- [OEFENTEKST]
======

Op dit moment is Spanje een van de meest geavanceerde landen in de ontwikkeling van e-overheid in Europa, zoals aangegeven door het DESI 2020. In feite neemt 82% van de Spaanse internetgebruikers actief deel aan e-overheidsdiensten, vergeleken met het Europese gemiddelde van slechts 67%. Het Spaanse Digitale 2025-plan zal publieke, voornamelijk via EU-fondsen, en particuliere investeringen van 70 miljard euro mobiliseren in de volgende drie jaar. De digitalisering van de overheidsdiensten zal gebaseerd zijn op de actualisering van de technologische infrastructuur op belangrijke gebieden zoals werkgelegenheid, justitie en sociaal beleid. In 2025 zal 50% van de overheidsdiensten beschikbaar zijn via mobiele applicaties en zal de relatie tussen burgers en bedrijven en de overheid worden vereenvoudigd en gepersonaliseerd via de ontwikkeling van gepersonaliseerde diensten, de toegankelijkheid van overheidsdiensten op meerdere platforms en de bevordering van een nieuwe generatie banen. De Spaanse regering heeft een programma voor de digitalisering van het onderwijs goedgekeurd dat 260 miljoen euro zal mobiliseren. Van het totale bedrag van het programma is 184 miljoen euro afkomstig van Europese EFRO-fondsen en 70 miljoen euro van de autonome gemeenschappen. Het doel is om hardware en connectiviteit te bieden aan openbare centra. Daarnaast is er de gecoördineerde digitalisering tussen de publieke en de private sector, evenals steunplatforms voor leerkrachten, studenten en onderwijsautoriteiten. Dit alles zal gebeuren door de toepassing van artificiële intelligentie om een meer gepersonaliseerd onderwijs en een meer geïndividualiseerde analyse van de evolutie van de student te bevorderen. Wat de universiteiten betreft, zullen digitale bestuursmodellen worden geïmplementeerd om de informatiebeveiliging te optimaliseren, met speciale aandacht voor toegankelijkheidsproblemen en gegevensbescherming in de universiteiten.

De Baskische regering heeft het programma 'Basque Digital Innovation Hub (BDIH)(Baskische digitale innovatie hub) gelanceerd. Het is een nieuw steunprogramma om Baskische bedrijven, met name KMO's, gemakkelijker toegang te geven tot de wetenschappelijke, technologische en innovatieve capaciteiten om de uitdagingen van de intelligente industrie in de digitale productieomgeving het hoofd te bieden. Het initiatief heeft een economisch fonds van 450.000 euro en maakt deel uit van de door SPRI beheerde Baskische Industrie 4.0-strategie. Dit programma stelt Baskische KMO's in staat verbinding te maken en samen te werken met bepaalde Europese digitale innovatiecentra (DIH's). Het BDIH bestaat uit een verbonden netwerk van activa en ondersteunende diensten voor bedrijven, gespecialiseerd in verschillende gebieden van geavanceerde productie zoals Flexibele en Collaboratieve Robotica, Cybersecurity, Intelligente en aanverwante machines of Data Driven Solutions, die allemaal belangrijke technologieën zijn voor digitale en duurzame productie.

======

- [AANGELEVERDE GEGEVENS]

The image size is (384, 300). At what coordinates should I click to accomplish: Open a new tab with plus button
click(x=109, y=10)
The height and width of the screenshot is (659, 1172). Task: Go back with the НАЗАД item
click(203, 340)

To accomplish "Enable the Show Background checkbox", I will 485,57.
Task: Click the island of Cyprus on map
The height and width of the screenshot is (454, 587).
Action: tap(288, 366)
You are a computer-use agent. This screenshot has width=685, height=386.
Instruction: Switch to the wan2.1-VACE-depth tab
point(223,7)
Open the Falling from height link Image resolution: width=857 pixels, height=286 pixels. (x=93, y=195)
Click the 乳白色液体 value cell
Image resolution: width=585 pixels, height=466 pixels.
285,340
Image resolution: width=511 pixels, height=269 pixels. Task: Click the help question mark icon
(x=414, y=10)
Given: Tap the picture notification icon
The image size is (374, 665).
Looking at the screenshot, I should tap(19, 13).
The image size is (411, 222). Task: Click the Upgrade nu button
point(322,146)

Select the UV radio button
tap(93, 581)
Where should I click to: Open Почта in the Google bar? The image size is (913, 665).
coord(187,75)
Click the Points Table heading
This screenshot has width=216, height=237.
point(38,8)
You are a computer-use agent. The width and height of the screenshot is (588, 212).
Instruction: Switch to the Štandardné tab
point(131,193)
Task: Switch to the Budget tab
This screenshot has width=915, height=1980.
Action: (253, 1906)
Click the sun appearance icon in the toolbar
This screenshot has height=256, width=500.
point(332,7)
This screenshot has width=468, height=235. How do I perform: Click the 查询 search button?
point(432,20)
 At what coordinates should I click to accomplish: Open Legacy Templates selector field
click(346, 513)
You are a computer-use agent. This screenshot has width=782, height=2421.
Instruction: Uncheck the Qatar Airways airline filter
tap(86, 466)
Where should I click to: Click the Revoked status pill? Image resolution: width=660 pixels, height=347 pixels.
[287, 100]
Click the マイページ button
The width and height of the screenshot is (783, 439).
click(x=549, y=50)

======

- [OPDRACHT] Welk percentage van de Spaanse internetgebruikers neemt volgens de tekst over digitalisering in Spanje actief deel aan e-overheidsdiensten?

- [ANTWOORD] 82%